Giovedì 23 aprile un percorso tra Novoli e San Donato per raccogliere istanze, critiche e proposte direttamente dai residenti
Un ritorno alla politica “in presenza”, lontana dalle dichiarazioni a distanza e più vicina ai marciapiedi dei quartieri: è questa la cifra dell’iniziativa annunciata da Futuro Nazionale Vannacci per giovedì 23 aprile tra Novoli e San Donato, dove dirigenti e consiglieri locali percorreranno strade e piazze con l’obiettivo dichiarato di incontrare i residenti e raccogliere direttamente sul campo istanze, critiche e proposte; una passeggiata civica che, nelle intenzioni degli organizzatori, vuole rappresentare un segnale tangibile di attenzione verso una parte rilevante della città, scandita da tappe precise e momenti di confronto strutturati ma informali, a partire dai Giardini di San Donato per poi snodarsi lungo il Terzolle fino a via Santo Stefano in Pane, proseguire verso via Morandi e concludersi nei pressi della fermata Careggi della tramvia.

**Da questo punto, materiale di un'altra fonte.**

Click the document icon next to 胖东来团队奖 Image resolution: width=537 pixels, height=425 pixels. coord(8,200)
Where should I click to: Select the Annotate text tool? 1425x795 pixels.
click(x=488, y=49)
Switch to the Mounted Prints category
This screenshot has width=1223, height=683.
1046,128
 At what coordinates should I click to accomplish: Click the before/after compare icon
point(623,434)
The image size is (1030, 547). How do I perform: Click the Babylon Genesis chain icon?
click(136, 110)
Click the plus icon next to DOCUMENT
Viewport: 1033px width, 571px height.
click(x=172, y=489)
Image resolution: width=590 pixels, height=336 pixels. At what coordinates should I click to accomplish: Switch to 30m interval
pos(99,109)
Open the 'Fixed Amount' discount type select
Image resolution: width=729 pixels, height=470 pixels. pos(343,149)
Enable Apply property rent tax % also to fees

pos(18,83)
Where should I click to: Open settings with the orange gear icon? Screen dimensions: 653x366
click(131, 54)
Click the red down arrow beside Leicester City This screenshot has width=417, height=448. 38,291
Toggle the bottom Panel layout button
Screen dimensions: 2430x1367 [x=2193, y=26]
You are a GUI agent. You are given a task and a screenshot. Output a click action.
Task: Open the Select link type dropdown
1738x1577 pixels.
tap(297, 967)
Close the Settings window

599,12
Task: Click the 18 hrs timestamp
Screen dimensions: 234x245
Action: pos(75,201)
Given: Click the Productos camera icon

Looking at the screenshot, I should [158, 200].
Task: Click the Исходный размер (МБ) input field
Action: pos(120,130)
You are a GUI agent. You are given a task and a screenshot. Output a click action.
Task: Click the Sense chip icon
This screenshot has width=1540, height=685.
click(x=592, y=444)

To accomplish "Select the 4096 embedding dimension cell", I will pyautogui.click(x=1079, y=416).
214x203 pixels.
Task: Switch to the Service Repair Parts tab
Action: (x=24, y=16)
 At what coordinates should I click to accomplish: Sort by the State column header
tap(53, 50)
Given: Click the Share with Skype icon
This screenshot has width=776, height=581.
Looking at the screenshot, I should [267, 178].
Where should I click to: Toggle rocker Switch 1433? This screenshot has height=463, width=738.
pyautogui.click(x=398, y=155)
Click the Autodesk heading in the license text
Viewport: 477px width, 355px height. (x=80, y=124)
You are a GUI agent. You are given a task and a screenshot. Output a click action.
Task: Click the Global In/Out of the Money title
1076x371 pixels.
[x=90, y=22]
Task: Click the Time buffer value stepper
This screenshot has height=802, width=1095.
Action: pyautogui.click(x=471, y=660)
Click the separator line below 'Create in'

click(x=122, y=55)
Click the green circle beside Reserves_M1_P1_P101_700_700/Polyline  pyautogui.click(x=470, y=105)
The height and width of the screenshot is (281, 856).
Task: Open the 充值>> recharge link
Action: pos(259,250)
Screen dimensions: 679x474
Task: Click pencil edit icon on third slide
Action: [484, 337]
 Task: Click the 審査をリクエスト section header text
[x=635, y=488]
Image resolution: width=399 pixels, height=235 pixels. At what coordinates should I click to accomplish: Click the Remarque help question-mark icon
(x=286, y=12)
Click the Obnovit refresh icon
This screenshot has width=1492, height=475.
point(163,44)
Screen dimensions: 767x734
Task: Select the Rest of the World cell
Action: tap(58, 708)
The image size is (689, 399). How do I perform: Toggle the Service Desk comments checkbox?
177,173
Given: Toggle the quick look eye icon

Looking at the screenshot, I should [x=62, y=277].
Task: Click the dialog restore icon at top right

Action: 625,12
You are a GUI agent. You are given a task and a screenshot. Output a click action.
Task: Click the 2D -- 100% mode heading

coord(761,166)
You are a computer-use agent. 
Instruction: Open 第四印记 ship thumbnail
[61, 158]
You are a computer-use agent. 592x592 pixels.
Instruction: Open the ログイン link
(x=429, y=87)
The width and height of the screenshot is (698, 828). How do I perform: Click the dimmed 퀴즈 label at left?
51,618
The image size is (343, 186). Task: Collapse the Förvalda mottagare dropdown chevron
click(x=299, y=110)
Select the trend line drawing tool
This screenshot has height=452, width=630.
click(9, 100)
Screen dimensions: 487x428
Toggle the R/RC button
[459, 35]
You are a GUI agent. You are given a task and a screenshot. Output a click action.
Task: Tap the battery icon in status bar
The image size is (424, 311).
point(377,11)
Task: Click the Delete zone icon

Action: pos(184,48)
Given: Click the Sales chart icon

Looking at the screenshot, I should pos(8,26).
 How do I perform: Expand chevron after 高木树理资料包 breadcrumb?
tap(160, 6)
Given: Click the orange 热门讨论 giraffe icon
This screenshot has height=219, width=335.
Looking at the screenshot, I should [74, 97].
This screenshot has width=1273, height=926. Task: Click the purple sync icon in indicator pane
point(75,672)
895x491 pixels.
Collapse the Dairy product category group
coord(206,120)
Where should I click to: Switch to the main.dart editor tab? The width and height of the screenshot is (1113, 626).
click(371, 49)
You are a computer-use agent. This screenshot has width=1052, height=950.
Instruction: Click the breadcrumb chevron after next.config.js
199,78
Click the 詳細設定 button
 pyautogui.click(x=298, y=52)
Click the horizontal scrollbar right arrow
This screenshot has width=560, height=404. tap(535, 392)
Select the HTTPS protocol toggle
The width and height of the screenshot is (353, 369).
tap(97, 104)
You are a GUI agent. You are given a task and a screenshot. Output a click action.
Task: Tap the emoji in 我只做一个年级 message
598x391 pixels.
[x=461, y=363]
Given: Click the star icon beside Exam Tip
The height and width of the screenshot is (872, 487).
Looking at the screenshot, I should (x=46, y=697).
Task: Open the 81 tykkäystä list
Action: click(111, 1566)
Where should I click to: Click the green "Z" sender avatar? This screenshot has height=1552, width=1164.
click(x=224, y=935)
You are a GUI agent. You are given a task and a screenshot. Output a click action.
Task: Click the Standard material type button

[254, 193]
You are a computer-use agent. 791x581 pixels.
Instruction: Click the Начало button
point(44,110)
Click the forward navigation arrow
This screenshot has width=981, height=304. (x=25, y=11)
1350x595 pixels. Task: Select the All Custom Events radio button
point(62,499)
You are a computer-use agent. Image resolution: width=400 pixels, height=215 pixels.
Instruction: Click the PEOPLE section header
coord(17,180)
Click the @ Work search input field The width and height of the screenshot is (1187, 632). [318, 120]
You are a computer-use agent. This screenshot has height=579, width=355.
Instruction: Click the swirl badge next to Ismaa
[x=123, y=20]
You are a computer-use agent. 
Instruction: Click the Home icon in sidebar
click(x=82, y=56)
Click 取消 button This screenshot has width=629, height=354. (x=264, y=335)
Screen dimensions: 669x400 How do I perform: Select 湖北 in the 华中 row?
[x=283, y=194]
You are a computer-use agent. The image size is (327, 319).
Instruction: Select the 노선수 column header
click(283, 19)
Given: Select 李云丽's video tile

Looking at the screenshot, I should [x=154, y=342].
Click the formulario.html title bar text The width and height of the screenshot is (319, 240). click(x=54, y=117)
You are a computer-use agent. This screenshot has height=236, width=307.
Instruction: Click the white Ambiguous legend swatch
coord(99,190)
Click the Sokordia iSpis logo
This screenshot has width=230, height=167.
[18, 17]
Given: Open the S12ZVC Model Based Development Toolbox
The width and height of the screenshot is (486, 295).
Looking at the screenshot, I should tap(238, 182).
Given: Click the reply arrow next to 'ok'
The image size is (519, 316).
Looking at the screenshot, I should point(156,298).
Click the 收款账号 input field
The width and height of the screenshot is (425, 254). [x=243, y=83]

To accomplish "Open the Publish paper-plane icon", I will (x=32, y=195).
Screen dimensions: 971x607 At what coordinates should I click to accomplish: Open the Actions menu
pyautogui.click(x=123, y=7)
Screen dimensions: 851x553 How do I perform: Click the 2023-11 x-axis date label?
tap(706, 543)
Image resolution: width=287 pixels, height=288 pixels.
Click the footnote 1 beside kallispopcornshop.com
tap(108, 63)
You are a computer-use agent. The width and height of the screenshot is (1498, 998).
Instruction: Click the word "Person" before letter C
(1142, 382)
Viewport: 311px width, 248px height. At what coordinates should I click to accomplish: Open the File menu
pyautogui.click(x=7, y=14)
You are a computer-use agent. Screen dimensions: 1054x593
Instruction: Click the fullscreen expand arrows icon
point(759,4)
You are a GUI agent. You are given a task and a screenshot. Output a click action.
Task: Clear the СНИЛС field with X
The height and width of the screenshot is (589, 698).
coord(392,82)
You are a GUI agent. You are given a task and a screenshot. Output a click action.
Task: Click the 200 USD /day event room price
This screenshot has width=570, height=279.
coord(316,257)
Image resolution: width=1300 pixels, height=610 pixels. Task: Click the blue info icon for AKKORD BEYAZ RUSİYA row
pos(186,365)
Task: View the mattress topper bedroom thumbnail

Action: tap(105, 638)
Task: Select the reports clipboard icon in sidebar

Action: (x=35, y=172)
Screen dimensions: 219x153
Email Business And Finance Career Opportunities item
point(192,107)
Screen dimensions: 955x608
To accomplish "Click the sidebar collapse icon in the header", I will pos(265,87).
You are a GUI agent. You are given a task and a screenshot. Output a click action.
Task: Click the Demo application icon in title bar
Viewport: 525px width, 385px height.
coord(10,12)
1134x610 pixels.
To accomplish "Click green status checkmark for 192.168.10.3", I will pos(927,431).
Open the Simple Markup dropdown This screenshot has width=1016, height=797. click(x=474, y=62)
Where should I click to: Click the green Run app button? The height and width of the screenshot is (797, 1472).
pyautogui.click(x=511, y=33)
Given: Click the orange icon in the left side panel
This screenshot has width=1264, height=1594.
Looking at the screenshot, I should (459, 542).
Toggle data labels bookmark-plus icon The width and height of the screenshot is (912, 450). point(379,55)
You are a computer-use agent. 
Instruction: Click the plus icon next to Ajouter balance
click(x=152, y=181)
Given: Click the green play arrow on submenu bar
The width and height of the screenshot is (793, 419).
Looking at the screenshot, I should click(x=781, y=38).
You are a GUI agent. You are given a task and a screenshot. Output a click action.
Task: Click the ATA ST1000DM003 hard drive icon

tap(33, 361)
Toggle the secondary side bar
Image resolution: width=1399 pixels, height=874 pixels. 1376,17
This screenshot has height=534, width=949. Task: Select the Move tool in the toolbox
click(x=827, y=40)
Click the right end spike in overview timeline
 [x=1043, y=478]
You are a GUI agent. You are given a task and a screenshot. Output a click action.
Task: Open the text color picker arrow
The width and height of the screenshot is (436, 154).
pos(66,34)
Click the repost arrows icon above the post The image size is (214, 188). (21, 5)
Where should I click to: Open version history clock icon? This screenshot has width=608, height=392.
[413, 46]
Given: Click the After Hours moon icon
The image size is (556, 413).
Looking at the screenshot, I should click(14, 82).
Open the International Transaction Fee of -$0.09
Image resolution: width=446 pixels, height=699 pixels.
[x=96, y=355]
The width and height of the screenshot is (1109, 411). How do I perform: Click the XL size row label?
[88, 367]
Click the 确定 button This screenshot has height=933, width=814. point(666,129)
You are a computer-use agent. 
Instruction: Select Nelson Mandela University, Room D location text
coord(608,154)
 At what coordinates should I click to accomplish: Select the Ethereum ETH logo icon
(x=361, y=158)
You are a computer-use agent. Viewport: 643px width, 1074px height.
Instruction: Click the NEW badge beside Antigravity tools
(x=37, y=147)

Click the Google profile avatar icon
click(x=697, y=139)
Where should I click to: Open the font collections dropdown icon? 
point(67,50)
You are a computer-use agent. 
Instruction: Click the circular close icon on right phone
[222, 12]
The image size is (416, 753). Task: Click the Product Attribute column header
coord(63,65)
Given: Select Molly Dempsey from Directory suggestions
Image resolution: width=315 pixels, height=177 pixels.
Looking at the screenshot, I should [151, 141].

Al centro, il contatto diretto con i cittadini e una narrazione politica che insiste su concretezza e prossimità, come spiegano Andrea Cuscito, Franca Innocenti e Leonardo Batistini: «Sarà un momento di presenza concreta e visibile — dichiarano — perché crediamo che la politica debba tornare tra la gente, nei luoghi della vita quotidiana, ascoltando chi vive davvero i quartieri e conosce problemi, criticità e potenzialità del territorio. Sicurezza, decoro e rispetto delle regole per noi non sono slogan, ma temi reali su cui servono attenzione, continuità e coraggio»; una linea ribadita anche nel prosieguo dell’intervento, dove emerge la volontà di superare una politica percepita come distante: «Non vogliamo limitarci a commentare da lontano ciò che non funziona — proseguono — ma esserci, vedere, parlare, ascoltare e dare un segnale chiaro di attenzione verso un quadrante importante della città. La presenza sul territorio è il primo passo per costruire una proposta politica seria, credibile e vicina ai bisogni concreti delle persone».